A federal jury has returned a verdict that Google owes $85 million in damages for infringing SimpleAir’s U.S. Patent No. 7,035,914. A separate jury had unanimously determined in January 2014 that Google infringed all five asserted claims of the ‘914 patent and that each claim was valid. This trial was limited to the issue of damages and concluded on March 19, 2014.
The infringing services are the Google Cloud Messaging (GCM) and Android Cloud to Device Messaging (C2DM) services. The services are used by Google to process and send push notifications for Android applications such as Facebook, Twitter, and Gmail.
In the damages trial, Google argued that it should only have to pay $6 million and that this amount should cover not just past infringement but all future infringement of the ‘914 patent, which does not expire until 2017.

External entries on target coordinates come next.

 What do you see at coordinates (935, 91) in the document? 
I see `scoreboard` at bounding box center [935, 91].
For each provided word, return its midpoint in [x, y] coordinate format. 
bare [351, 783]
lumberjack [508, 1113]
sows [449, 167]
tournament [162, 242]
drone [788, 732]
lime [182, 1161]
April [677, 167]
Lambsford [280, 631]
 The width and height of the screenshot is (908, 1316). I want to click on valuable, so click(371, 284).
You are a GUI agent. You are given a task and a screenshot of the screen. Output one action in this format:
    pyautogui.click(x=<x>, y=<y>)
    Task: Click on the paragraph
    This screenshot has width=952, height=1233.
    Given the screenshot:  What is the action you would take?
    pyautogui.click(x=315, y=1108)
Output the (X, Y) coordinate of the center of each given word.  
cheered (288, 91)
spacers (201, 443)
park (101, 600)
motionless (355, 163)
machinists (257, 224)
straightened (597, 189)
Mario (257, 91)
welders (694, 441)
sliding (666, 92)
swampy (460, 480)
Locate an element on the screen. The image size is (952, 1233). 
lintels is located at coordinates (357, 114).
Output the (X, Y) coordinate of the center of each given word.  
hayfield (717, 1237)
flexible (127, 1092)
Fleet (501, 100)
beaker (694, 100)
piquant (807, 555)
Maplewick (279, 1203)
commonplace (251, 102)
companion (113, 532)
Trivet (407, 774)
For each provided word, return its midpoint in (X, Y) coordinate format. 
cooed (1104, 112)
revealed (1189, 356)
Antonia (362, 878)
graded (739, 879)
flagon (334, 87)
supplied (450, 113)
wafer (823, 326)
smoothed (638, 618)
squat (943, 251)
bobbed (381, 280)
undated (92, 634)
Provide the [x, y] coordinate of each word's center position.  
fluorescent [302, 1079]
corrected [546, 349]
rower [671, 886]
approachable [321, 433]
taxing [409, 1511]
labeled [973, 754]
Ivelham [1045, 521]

SimpleAir argued in return that damages should be assessed between $127 million to $146 million for past infringement alone. The jury returned a verdict that Google owes $85 million in damages just for past infringement. Damages for Google’s ongoing and future infringement will be addressed in future proceedings.
SimpleAir is a technology licensing company. The company holds ten issued U.S. Patents and several pending patent applications in the areas of wireless content delivery, mobile applications, and push notifications. SimpleAir’s ‘914 patent, the patent that was asserted against Google, was subject to a Reexamination proceeding that concluded in February 2013 with all original claims confirmed.
SimpleAir is represented by Dovel & Luner and by Capshaw DeRieux.